Federal prosecutors earlier this month filed charges in connection with the riot against Bruce J. Harrison and Douglas K. Wangler. The men are from the Danville area, and Wangler apparently claims a connection to an obscure Star Wars character.
“If they could do it all over again, they would not have gone,” attorney Baku Patel said earlier this week of his clients. “It wasn’t what they thought it was going to be.”
Patel entered a not guilty plea on the pair’s behalf during their first virtual hearing Friday before a judge in Washington, D.C. The move is routine early in a criminal case, and Patel insists his clients have been cooperative and have “nothing to hide.”

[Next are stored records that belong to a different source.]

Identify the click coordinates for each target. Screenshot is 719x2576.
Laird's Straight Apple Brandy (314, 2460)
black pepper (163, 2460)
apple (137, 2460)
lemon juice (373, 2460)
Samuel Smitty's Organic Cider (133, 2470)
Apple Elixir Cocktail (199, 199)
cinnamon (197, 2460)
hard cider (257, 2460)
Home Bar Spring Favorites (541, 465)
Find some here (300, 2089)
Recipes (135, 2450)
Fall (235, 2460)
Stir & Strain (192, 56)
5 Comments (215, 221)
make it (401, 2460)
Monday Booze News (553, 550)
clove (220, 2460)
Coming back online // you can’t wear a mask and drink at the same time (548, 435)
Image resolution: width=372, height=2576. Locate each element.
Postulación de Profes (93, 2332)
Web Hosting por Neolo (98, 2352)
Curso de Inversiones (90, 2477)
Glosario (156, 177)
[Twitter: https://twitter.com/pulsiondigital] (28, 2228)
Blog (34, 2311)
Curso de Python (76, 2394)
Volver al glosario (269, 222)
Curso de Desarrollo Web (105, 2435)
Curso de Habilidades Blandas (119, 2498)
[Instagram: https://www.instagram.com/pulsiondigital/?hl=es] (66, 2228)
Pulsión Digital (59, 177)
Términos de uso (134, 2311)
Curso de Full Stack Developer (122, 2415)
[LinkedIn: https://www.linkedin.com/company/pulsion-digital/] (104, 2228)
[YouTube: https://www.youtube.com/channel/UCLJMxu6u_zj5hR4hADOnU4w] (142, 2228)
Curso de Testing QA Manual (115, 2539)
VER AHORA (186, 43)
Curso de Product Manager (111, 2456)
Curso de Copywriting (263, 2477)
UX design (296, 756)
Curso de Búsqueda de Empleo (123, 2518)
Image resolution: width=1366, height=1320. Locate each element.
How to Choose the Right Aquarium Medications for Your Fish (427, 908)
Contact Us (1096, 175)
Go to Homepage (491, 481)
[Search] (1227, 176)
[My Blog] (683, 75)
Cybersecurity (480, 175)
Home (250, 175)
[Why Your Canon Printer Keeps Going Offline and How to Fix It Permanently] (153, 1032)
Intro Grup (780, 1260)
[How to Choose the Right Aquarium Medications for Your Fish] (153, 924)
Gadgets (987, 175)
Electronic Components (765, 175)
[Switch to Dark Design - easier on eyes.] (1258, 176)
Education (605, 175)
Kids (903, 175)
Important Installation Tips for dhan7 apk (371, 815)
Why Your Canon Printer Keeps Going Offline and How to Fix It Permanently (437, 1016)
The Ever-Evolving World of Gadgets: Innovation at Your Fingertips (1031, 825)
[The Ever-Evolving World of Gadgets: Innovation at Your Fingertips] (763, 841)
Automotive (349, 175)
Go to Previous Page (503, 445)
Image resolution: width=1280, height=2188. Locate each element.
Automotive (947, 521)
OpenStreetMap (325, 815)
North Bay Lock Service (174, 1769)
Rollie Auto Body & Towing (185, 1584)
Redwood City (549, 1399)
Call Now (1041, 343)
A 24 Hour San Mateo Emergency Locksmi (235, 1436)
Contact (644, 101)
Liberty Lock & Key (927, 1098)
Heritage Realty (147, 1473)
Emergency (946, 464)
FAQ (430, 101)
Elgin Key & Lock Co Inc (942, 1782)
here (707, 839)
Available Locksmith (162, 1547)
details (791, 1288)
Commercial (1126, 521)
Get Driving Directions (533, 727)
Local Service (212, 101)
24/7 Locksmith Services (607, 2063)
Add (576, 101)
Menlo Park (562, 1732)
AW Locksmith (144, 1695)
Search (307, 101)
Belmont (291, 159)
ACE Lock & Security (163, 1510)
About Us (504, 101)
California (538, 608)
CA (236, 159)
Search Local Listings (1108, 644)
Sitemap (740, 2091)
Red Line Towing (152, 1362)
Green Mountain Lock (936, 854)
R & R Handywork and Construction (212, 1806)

Wangler and Harrison are at least the seventh and eighth Illinoisans charged in connection with the U.S. Capitol riot, which has led to criminal charges against hundreds of people around the country. Documents allege Wangler can be seen in an 11-second video standing in the Capitol Crypt, pumping his right fist in the air and chanting, “U.S.A.”
“If walking around and singing some patriotic songs is a crime, then I guess I am guilty,” Wangler allegedly told someone later.
An FBI agent also viewed surveillance footage from the Capitol, spotting Wangler with Harrison, who later told authorities he wore a New England Patriots jacket that day because of its patriotic colors. Videos allegedly showed Wangler and Harrison entering and exiting the Capitol, but an agent wrote that “none of the videos I reviewed depict Wangler or Harrison damaging property or participating in other violent acts.”
The men spoke to the FBI in Urbana April 15, court records show.
Patel said the men went to Washington, D.C., to see a speech by then-President Donald Trump and also hoped that “a little history was going to be made.” He said, “They did not go under any circumstances to disrupt” the government, though. He also said the men were “following the herd” when they entered the Capitol and spent about 10 minutes there.
The men told the FBI they entered through “wide-open doors” where they saw people freely going in, including “what appeared to be family groups,” according to court records. But Harrison acknowledged he could see windows had been broken and glass had been scattered on the ground, authorities said.
Wangler’s Facebook account is identified in the criminal complaint filed against the two men. The profile was no longer available Friday. But several posts viewed previously by the Sun-Times made reference to an obscure Star Wars character named Quinlan Vos, who made appearances in “The Phantom Menace” as well as in “The Clone Wars,” according to the Star Wars website.
The character bears a resemblance to Wangler, based on photographs on the Facebook page.
When asked about the posts, Patel said Wangler once worked for Disney as a model and called it a “paid gig.” Disney representatives did not immediately respond to a request for comment about the connection Friday.